● CHECK YOUR UNDERSTANDING:
1. Rewrite the emerging-markets fund interview from "As an Emerging" up to and including "term time horizon.", replacing "quality companies" with "high-quality businesses".
2. Pick up the emerging-markets fund interview where it stops and extend it.

As an Emerging Market Equity Specialist – How would you describe your approach to analyse the market and decide the asset allocations of the investment fund?

For over eleven years, we have generated alpha by allocating assets through a bottom up approach. IE: Our country and sector weights will be driven by where we’re finding the best bottom up ideas.  Overall, we’re searching for quality companies that boast returns above their cost of capital, allowing them to compound earnings growth over a long term time horizon.

How many people are part of the investment team? And what role would you say each of the members of the team plays in the investment process?

There are 12 people on our investment team. The strategy boasts a unique team structure in that we are split between Asia and ex-Asia regions. EM has grown into a 27 country asset-class with different economies, currencies, political systems, and business models within them. Our large dedicated EM team, supported by various other regional and product specialists across the world give us a strong competitive advantage in covering the asset class.

Given the current ~75% market cap concentration to Asia, most investors tend to focus their teams to that region. This creates inefficiencies, which leads to overlooked opportunities, which our team – with hyper focused regional specialists – is structured to benefit from. Each analyst is responsible for his own sector based recommendation list within his/her region. The team speaks 11 unique languages and, for the most part, has grown up and/or currently lives in Emerging Markets.

This is a concentrated strategy, so deep local knowledge of each holding and its surround thesis is paramount. Team members carry personal, academic, and professional experience within Emerging Markets, which complements our deep fundamental research with local understanding and reasoning.

We see EM in the midst of a powerful transformation as countries shift away from asset heavy/low-return industries (like commodities, manufacturing, and construction) towards innovative, asset light, profitable business models classified as “New EM”.

Could you describe the investment philosophy of the fund? and the investment process you follow?


We see Emerging Market economies rapidly moving away from asset heavy, low return business models towards innovative, well-run, profitable sectors. This structural dynamic creates higher paying jobs as employees move up the value chain, which inherently grows the middle class across Emerging Market countries. These entrants spend their newfound discretionary income on education, healthcare, technology, goods, and services – all of which fall into the latter category of business models. This creates a self-fulfilling cycle of domestic consumer driven growth. The Mirae Asset GEM Great Consumer Equity Fund aims to capture this structural shift. The strategy seeks investment opportunities across all sectors, but will aims to remain underweight energy and materials.Key pillars of our investment philosophy include:

  • Identifying internal and structural tailwinds, while avoiding macroeconomic headwinds
  • Investing in companies that benefit from sustainable competitive advantages
  • Partnering with management teams aligned with minority shareholders
  • Finding visible growth opportunities that will lead to near and long term positive earnings revisions
  • Analyzing intrinsic values based on “GAARP” (Growth At A Reasonable Price) with multiples balances by both growth and return profiles
  • Maintaining a key focus on consumption

We seek to add value through active management by taking advantage of transient mispricing effects to invest in companies at attractive relative valuations when we perceive a disconnect between current prices and intrinsic values.

● ENTRIES SHOWN:

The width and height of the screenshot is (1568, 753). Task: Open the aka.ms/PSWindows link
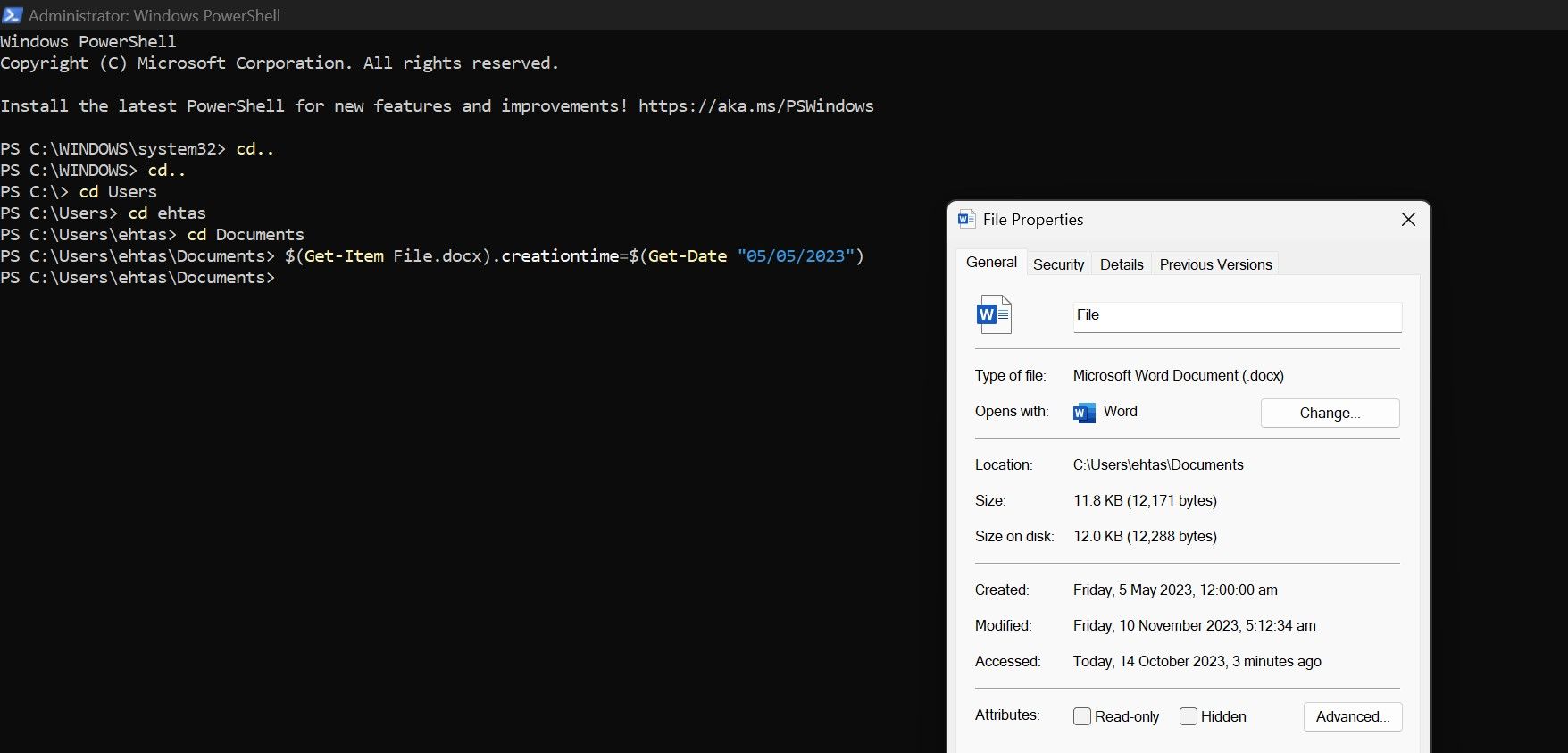pyautogui.click(x=755, y=106)
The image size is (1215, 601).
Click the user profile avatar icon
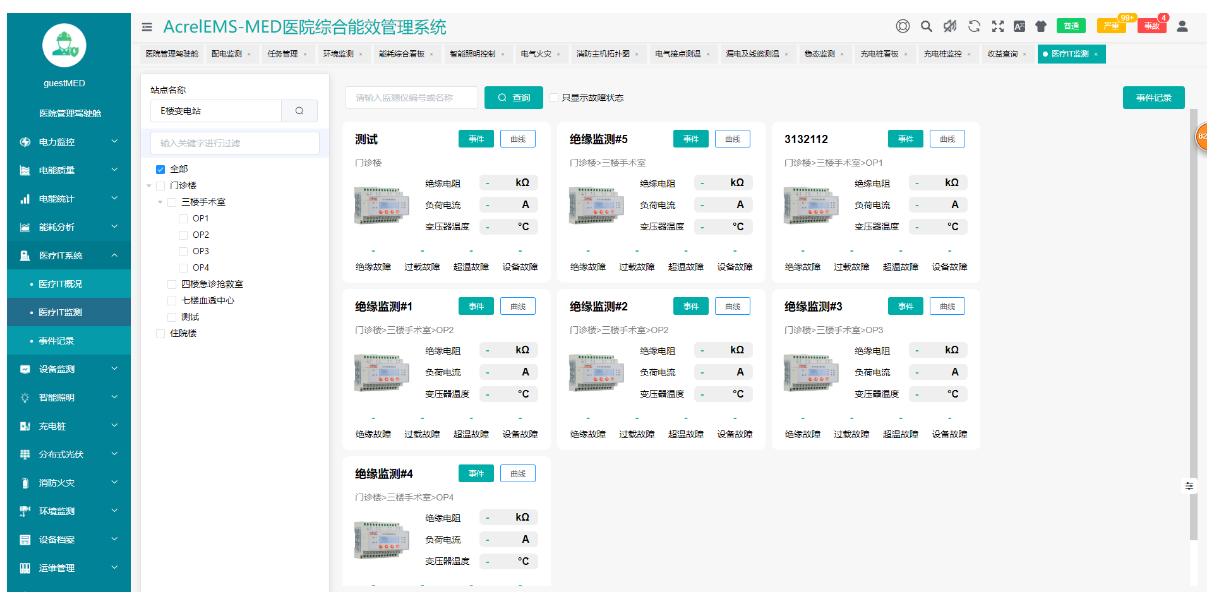(x=1182, y=26)
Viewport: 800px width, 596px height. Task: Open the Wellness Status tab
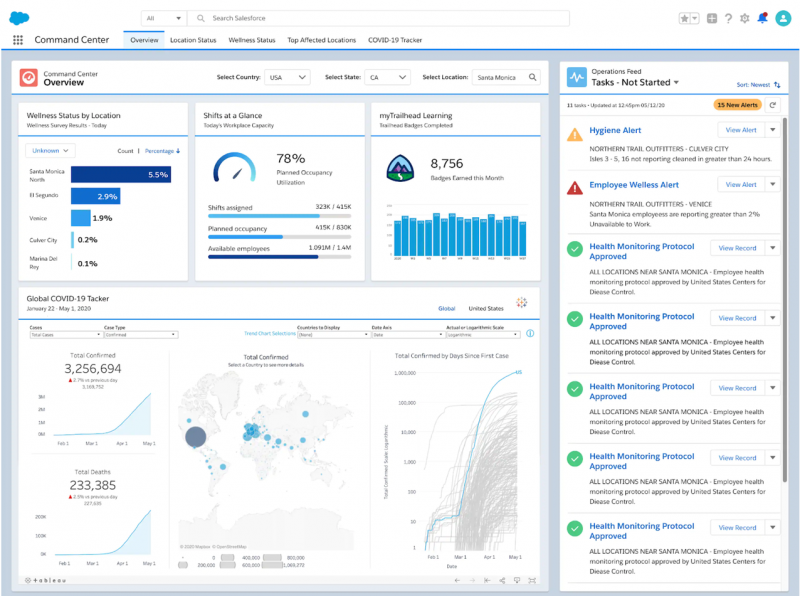click(x=251, y=40)
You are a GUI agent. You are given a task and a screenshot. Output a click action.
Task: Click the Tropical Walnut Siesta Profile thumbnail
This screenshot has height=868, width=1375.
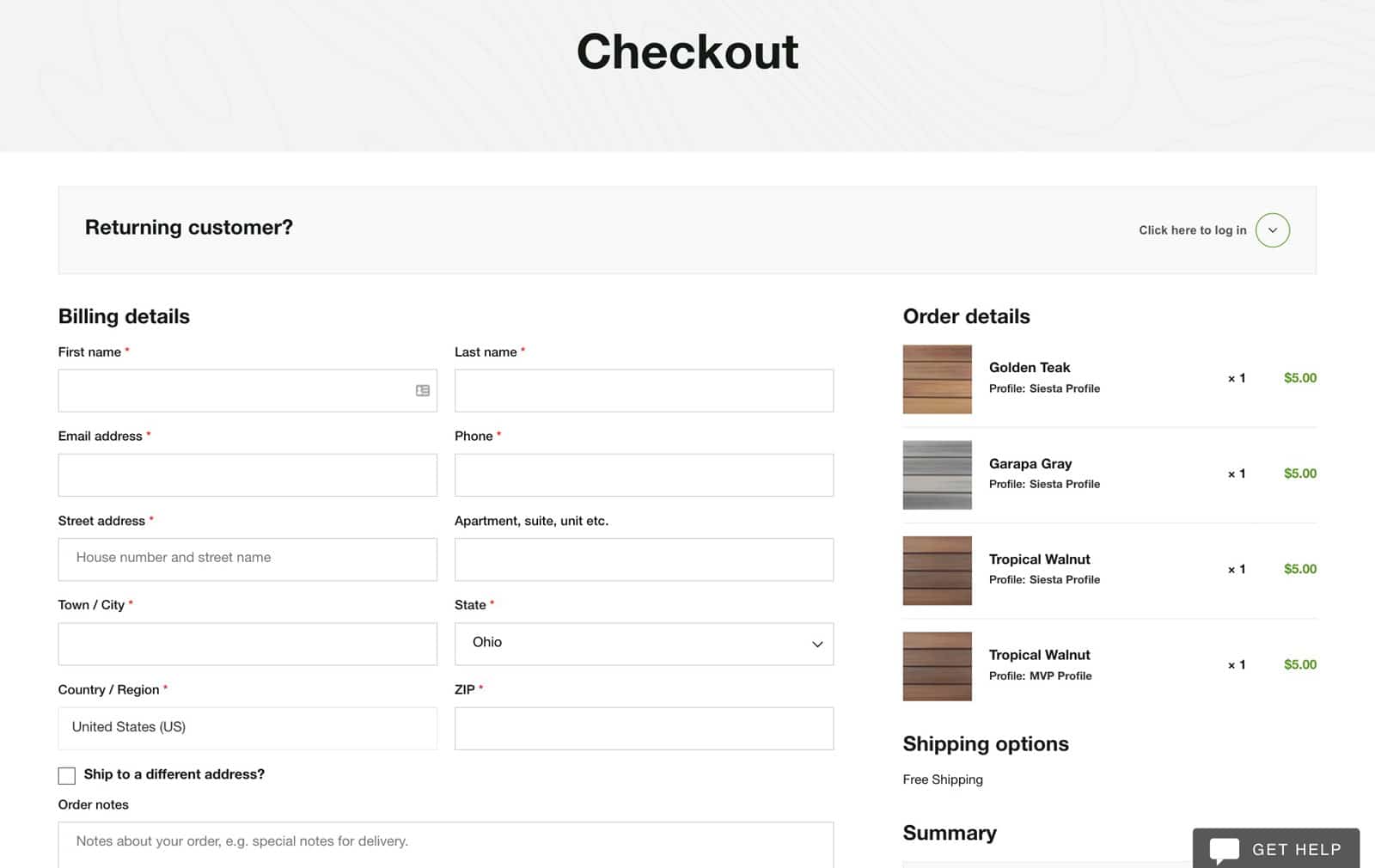click(937, 571)
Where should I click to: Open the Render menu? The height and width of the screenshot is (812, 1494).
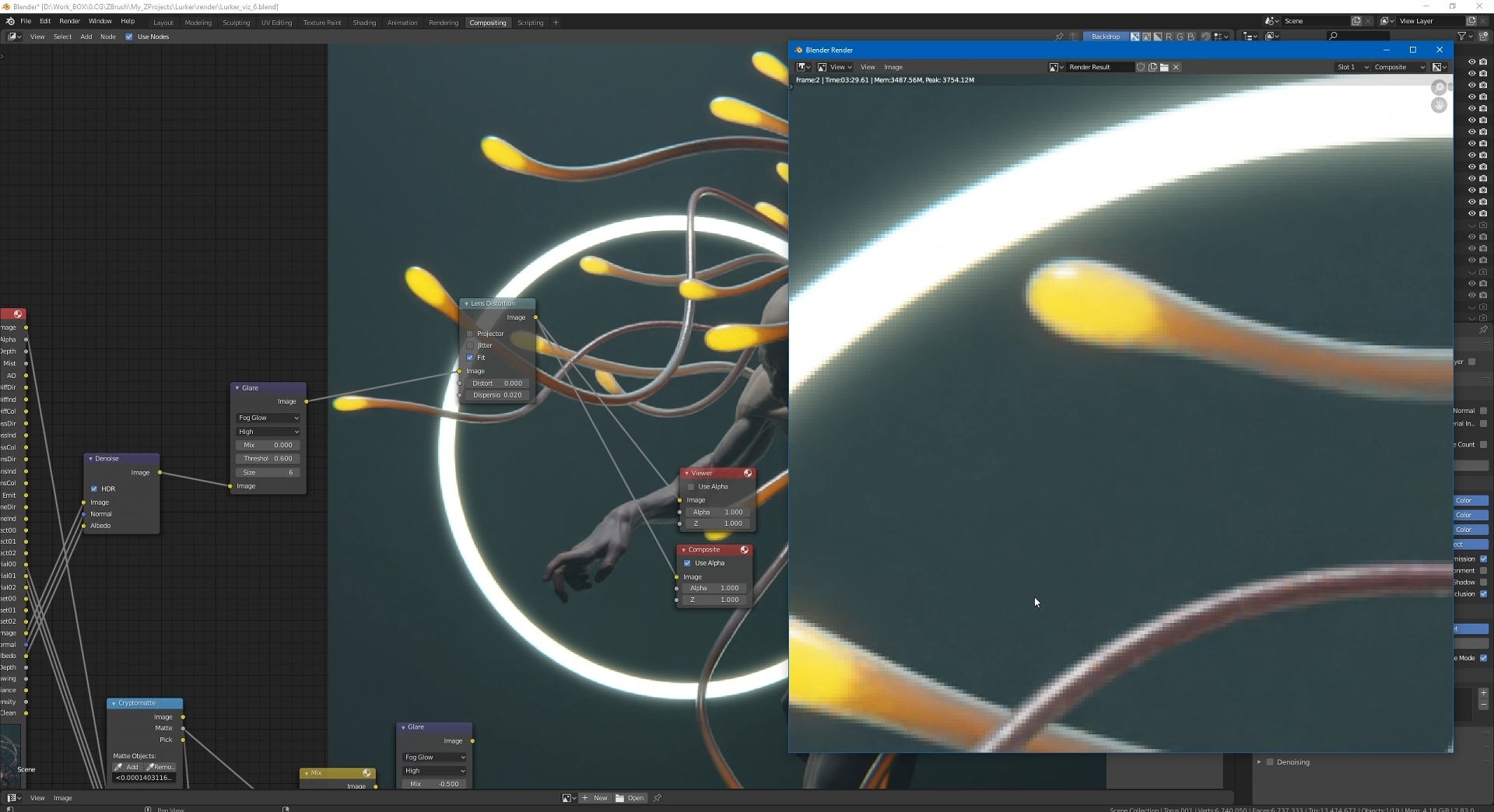click(x=69, y=21)
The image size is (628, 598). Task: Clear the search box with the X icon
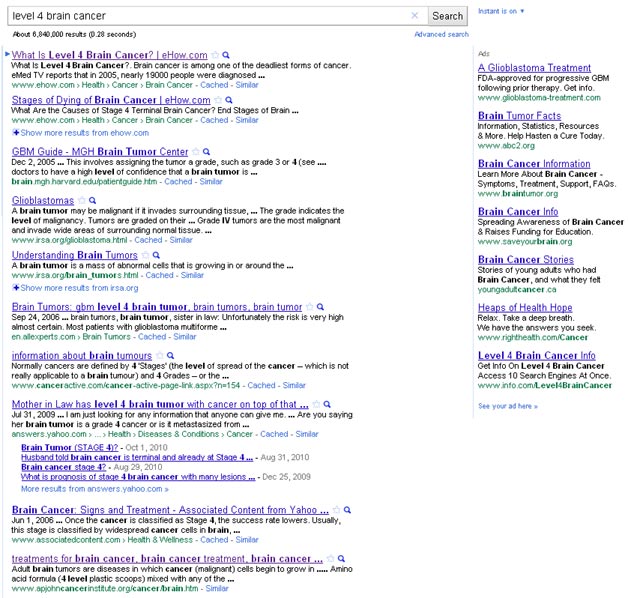(x=415, y=16)
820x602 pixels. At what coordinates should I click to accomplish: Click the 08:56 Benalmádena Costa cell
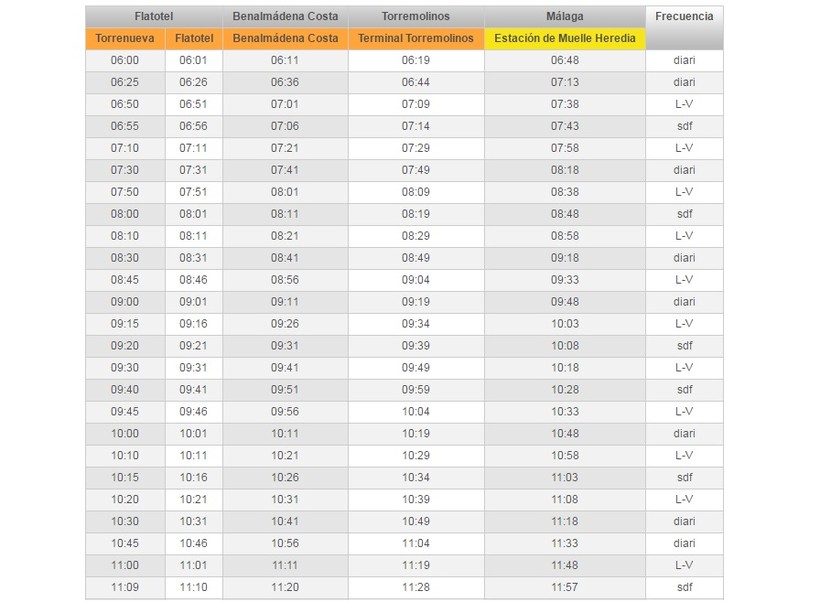pos(285,280)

● ANSWERS FOR THIS EXERCISE:
1.
As an Emerging Market Equity Specialist – How would you describe your approach to analyse the market and decide the asset allocations of the investment fund?

For over eleven years, we have generated alpha by allocating assets through a bottom up approach. IE: Our country and sector weights will be driven by where we’re finding the best bottom up ideas.  Overall, we’re searching for high-quality businesses that boast returns above their cost of capital, allowing them to compound earnings growth over a long term time horizon.

2.
Our investment philosophy works as a result of our disciplined and long-term approach to investing. This approach allows us to capitalize on the numerous inefficiencies found in emerging markets by identifying companies best poised to benefit from the secular growth themes arising from a growing and dynamic consumer base. These companies often are those with sustainable competitive advantages that are able to cultivate their strong franchise value. 

We also believe that our underweight positioning in materials and energy reduces an unknown and allows us to focus on our strengths, which should diminish volatility, and improve risk-adjusted returns.

From a valuation perspective, we firmly believe that finding companies with sustainable ROE or ROIC profiles above their cost of capital creates a strong prospect for compounding accretive growth.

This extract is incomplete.